● **작성 과제**:
아래 기록의 모든 줄을 한 글자도 바꾸지 말고 그대로 옮겨 적으시오.

═════ 입력 자료

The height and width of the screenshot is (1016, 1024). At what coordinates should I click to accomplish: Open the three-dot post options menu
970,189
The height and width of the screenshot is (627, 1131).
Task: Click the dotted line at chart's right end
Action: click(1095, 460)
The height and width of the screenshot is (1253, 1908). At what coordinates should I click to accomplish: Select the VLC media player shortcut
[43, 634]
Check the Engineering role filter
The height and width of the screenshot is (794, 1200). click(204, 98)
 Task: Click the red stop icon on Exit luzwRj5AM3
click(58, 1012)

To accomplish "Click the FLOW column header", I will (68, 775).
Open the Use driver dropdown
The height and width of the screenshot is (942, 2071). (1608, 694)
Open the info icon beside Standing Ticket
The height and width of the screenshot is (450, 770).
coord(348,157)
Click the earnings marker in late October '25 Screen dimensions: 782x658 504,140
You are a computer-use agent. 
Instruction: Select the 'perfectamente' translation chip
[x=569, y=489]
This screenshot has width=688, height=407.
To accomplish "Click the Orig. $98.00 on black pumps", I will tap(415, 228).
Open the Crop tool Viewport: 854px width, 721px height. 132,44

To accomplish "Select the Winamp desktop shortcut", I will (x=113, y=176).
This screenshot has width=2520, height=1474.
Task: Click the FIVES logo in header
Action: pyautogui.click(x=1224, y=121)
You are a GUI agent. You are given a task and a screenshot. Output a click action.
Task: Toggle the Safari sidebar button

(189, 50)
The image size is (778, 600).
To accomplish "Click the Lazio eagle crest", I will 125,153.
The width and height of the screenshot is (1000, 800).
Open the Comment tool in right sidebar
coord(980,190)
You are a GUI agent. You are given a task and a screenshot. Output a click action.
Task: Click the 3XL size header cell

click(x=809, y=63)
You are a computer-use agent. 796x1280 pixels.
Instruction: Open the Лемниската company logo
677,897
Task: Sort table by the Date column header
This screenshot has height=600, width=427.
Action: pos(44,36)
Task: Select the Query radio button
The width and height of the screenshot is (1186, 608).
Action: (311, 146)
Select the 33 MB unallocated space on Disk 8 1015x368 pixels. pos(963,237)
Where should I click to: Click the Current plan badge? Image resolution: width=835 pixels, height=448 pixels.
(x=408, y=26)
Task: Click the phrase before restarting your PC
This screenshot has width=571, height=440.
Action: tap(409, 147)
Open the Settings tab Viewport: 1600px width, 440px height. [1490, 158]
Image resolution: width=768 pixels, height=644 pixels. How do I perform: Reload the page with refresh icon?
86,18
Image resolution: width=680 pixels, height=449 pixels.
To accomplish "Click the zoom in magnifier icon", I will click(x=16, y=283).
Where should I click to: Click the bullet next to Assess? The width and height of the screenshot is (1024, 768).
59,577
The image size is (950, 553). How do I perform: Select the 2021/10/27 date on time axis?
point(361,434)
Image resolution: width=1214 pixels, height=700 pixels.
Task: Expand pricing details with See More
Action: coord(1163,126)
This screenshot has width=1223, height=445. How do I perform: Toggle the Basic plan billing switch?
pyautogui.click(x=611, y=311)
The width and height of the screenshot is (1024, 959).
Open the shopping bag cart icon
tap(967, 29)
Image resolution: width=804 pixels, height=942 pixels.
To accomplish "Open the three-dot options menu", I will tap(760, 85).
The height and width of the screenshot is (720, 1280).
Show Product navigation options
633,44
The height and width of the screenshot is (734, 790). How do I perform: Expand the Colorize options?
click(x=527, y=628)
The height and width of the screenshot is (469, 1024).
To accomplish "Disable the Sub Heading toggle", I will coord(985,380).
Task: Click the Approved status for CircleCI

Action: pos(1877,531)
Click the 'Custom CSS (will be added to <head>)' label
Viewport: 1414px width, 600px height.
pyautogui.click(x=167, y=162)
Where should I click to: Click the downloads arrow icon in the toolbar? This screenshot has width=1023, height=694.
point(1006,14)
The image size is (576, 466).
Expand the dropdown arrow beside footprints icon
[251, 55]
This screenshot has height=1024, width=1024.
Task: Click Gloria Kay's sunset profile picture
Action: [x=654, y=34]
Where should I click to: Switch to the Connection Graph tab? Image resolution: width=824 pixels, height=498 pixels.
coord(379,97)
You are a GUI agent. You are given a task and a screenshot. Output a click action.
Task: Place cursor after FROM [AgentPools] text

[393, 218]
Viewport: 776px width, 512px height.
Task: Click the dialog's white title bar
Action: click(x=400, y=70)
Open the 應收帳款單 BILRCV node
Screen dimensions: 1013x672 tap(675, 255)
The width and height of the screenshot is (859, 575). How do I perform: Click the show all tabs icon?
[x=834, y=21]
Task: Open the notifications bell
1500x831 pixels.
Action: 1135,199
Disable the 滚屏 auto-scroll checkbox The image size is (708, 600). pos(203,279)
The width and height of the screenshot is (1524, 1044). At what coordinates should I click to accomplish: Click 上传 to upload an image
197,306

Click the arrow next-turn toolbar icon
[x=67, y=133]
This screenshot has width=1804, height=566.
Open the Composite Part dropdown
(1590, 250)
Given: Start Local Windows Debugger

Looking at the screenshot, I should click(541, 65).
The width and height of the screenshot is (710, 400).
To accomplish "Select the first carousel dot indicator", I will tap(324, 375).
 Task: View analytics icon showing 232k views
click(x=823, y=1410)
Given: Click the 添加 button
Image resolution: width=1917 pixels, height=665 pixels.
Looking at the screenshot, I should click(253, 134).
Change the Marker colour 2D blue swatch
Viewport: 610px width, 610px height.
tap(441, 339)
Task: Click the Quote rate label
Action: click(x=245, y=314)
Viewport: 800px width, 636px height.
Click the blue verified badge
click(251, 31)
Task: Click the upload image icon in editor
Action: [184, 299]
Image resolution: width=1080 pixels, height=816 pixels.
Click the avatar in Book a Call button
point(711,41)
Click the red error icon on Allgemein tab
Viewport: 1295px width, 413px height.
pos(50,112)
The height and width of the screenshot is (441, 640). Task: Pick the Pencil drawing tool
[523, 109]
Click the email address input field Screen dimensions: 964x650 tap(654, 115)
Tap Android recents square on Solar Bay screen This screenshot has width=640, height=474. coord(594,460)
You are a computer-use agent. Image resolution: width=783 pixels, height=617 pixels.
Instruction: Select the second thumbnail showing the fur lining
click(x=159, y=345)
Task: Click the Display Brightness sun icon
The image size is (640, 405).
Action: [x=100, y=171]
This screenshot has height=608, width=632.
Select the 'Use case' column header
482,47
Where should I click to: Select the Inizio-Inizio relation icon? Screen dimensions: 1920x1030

══════════

● **연습 결과**:
The height and width of the screenshot is (1016, 1024). At what coordinates should I click to accomplish: Open the three-dot post options menu
970,189
The height and width of the screenshot is (627, 1131).
Task: Click the dotted line at chart's right end
Action: click(1095, 460)
The height and width of the screenshot is (1253, 1908). At what coordinates should I click to accomplish: Select the VLC media player shortcut
[43, 634]
Check the Engineering role filter
The height and width of the screenshot is (794, 1200). click(204, 98)
 Task: Click the red stop icon on Exit luzwRj5AM3
click(58, 1012)

To accomplish "Click the FLOW column header", I will (68, 775).
Open the Use driver dropdown
The height and width of the screenshot is (942, 2071). (1608, 694)
Open the info icon beside Standing Ticket
The height and width of the screenshot is (450, 770).
coord(348,157)
Click the earnings marker in late October '25 Screen dimensions: 782x658 504,140
You are a computer-use agent. 
Instruction: Select the 'perfectamente' translation chip
[x=569, y=489]
This screenshot has width=688, height=407.
To accomplish "Click the Orig. $98.00 on black pumps", I will tap(415, 228).
Open the Crop tool Viewport: 854px width, 721px height. 132,44

To accomplish "Select the Winamp desktop shortcut", I will (x=113, y=176).
This screenshot has width=2520, height=1474.
Task: Click the FIVES logo in header
Action: pyautogui.click(x=1224, y=121)
You are a GUI agent. You are given a task and a screenshot. Output a click action.
Task: Toggle the Safari sidebar button

(189, 50)
The image size is (778, 600).
To accomplish "Click the Lazio eagle crest", I will 125,153.
The width and height of the screenshot is (1000, 800).
Open the Comment tool in right sidebar
coord(980,190)
You are a GUI agent. You are given a task and a screenshot. Output a click action.
Task: Click the 3XL size header cell

click(x=809, y=63)
You are a computer-use agent. 796x1280 pixels.
Instruction: Open the Лемниската company logo
677,897
Task: Sort table by the Date column header
This screenshot has height=600, width=427.
Action: pos(44,36)
Task: Select the Query radio button
The width and height of the screenshot is (1186, 608).
Action: (311, 146)
Select the 33 MB unallocated space on Disk 8 1015x368 pixels. pos(963,237)
Where should I click to: Click the Current plan badge? Image resolution: width=835 pixels, height=448 pixels.
(x=408, y=26)
Task: Click the phrase before restarting your PC
This screenshot has width=571, height=440.
Action: tap(409, 147)
Open the Settings tab Viewport: 1600px width, 440px height. [1490, 158]
Image resolution: width=768 pixels, height=644 pixels. How do I perform: Reload the page with refresh icon?
86,18
Image resolution: width=680 pixels, height=449 pixels.
To accomplish "Click the zoom in magnifier icon", I will click(x=16, y=283).
Where should I click to: Click the bullet next to Assess? The width and height of the screenshot is (1024, 768).
59,577
The image size is (950, 553). How do I perform: Select the 2021/10/27 date on time axis?
point(361,434)
Image resolution: width=1214 pixels, height=700 pixels.
Task: Expand pricing details with See More
Action: coord(1163,126)
This screenshot has width=1223, height=445. How do I perform: Toggle the Basic plan billing switch?
pyautogui.click(x=611, y=311)
The width and height of the screenshot is (1024, 959).
Open the shopping bag cart icon
tap(967, 29)
Image resolution: width=804 pixels, height=942 pixels.
To accomplish "Open the three-dot options menu", I will tap(760, 85).
The height and width of the screenshot is (720, 1280).
Show Product navigation options
633,44
The height and width of the screenshot is (734, 790). How do I perform: Expand the Colorize options?
click(x=527, y=628)
The height and width of the screenshot is (469, 1024).
To accomplish "Disable the Sub Heading toggle", I will coord(985,380).
Task: Click the Approved status for CircleCI

Action: pos(1877,531)
Click the 'Custom CSS (will be added to <head>)' label
Viewport: 1414px width, 600px height.
pyautogui.click(x=167, y=162)
Where should I click to: Click the downloads arrow icon in the toolbar? This screenshot has width=1023, height=694.
point(1006,14)
The image size is (576, 466).
Expand the dropdown arrow beside footprints icon
[251, 55]
This screenshot has height=1024, width=1024.
Task: Click Gloria Kay's sunset profile picture
Action: [x=654, y=34]
Where should I click to: Switch to the Connection Graph tab? Image resolution: width=824 pixels, height=498 pixels.
coord(379,97)
You are a GUI agent. You are given a task and a screenshot. Output a click action.
Task: Place cursor after FROM [AgentPools] text

[393, 218]
Viewport: 776px width, 512px height.
Task: Click the dialog's white title bar
Action: click(x=400, y=70)
Open the 應收帳款單 BILRCV node
Screen dimensions: 1013x672 tap(675, 255)
The width and height of the screenshot is (859, 575). How do I perform: Click the show all tabs icon?
[x=834, y=21]
Task: Open the notifications bell
1500x831 pixels.
Action: 1135,199
Disable the 滚屏 auto-scroll checkbox The image size is (708, 600). pos(203,279)
The width and height of the screenshot is (1524, 1044). At what coordinates should I click to accomplish: Click 上传 to upload an image
197,306

Click the arrow next-turn toolbar icon
[x=67, y=133]
This screenshot has width=1804, height=566.
Open the Composite Part dropdown
(1590, 250)
Given: Start Local Windows Debugger

Looking at the screenshot, I should click(541, 65).
The width and height of the screenshot is (710, 400).
To accomplish "Select the first carousel dot indicator", I will tap(324, 375).
 Task: View analytics icon showing 232k views
click(x=823, y=1410)
Given: Click the 添加 button
Image resolution: width=1917 pixels, height=665 pixels.
Looking at the screenshot, I should click(253, 134).
Change the Marker colour 2D blue swatch
Viewport: 610px width, 610px height.
tap(441, 339)
Task: Click the Quote rate label
Action: click(x=245, y=314)
Viewport: 800px width, 636px height.
Click the blue verified badge
click(251, 31)
Task: Click the upload image icon in editor
Action: [184, 299]
Image resolution: width=1080 pixels, height=816 pixels.
Click the avatar in Book a Call button
point(711,41)
Click the red error icon on Allgemein tab
Viewport: 1295px width, 413px height.
pos(50,112)
The height and width of the screenshot is (441, 640). Task: Pick the Pencil drawing tool
[523, 109]
Click the email address input field Screen dimensions: 964x650 tap(654, 115)
Tap Android recents square on Solar Bay screen This screenshot has width=640, height=474. coord(594,460)
You are a computer-use agent. Image resolution: width=783 pixels, height=617 pixels.
Instruction: Select the second thumbnail showing the fur lining
click(x=159, y=345)
Task: Click the Display Brightness sun icon
The image size is (640, 405).
Action: [x=100, y=171]
This screenshot has height=608, width=632.
Select the 'Use case' column header
482,47
Where should I click to: Select the Inizio-Inizio relation icon? Screen dimensions: 1920x1030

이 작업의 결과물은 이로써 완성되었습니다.